Popsivo menang dengan skor 3-1 (21-25, 27-25, 25-19, 25-18).

Awal pertandingan menjadi milik Electric PLN. Namun, tim asuhan Chamnan Dokmai mengalami masalah tatlaka salah satu andalannya, yaitu Kara Bajema, mengalami cedera.

Bajema ditarik sejak set kedua.

Dia digantikan Poppy Aulia Nursutan yang menjadi target servis. Absennya Bajema juga menciptakan lubang di serangan dan ketinggian dengan blok.

Popsivo tidak menyia-nyiakannya untuk merebut set kedua dengan skor ketat 27-25. Momentum dapat dijaga Amalia Fajrina dkk. untuk berbalik unggul 2-1 dalam kedudukan set.

PLN menyala lagi pada set keempat. Akan tetapi, setelah skor sama kuat 10-10, Ersandrina Devega Salsabila cs. keteteran lagi.

Kebuntuan PLN berlangsung hingga akhir.

Bagi Popsivo, kemenangan ini terasa seperti oase. Darko Dobreskov selaku pelatih menyoroti aspek kepercayaan diri dari anak-anak asuhnya.

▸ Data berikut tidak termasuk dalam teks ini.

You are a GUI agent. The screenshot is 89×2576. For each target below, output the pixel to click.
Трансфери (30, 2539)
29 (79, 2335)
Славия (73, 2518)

"Setelah set pertama kami bangkit tetapi permainan kami belum seperti yang kami inginkan," ucapnya kepada BolaSport.com dan awak media lainnya.

"Sejak awal musim kami tidak mengalami masalah yang besar dengan lawan tetapi dengan internal kami sendiri, bagaimana menjaga level permainan."

Sementara dari sisi PLN, mereka berusaha memaknai kekalahan ini dari positif. Hilangnya Bajema yang cedera justru membuat mereka bisa mencoba solusi dalam laga.

Direktur Teknik PLN, Anantachai Yoonpratom, menunjuk sisi positif dari bagaimana ada enam pemain berbeda yang mencetak poin dari serangan.

Ibarat berkah yang terselubung, PLN justru dapat memberikan pengalaman tanding kepada pemain muda yang mereka miliki.

"Pelatih tidak bisa mengajarkan mentalitas dan kepercayaan diri. Pemain harus mendapatkannya sendiri dari pengalaman," tukas Yoonpratom.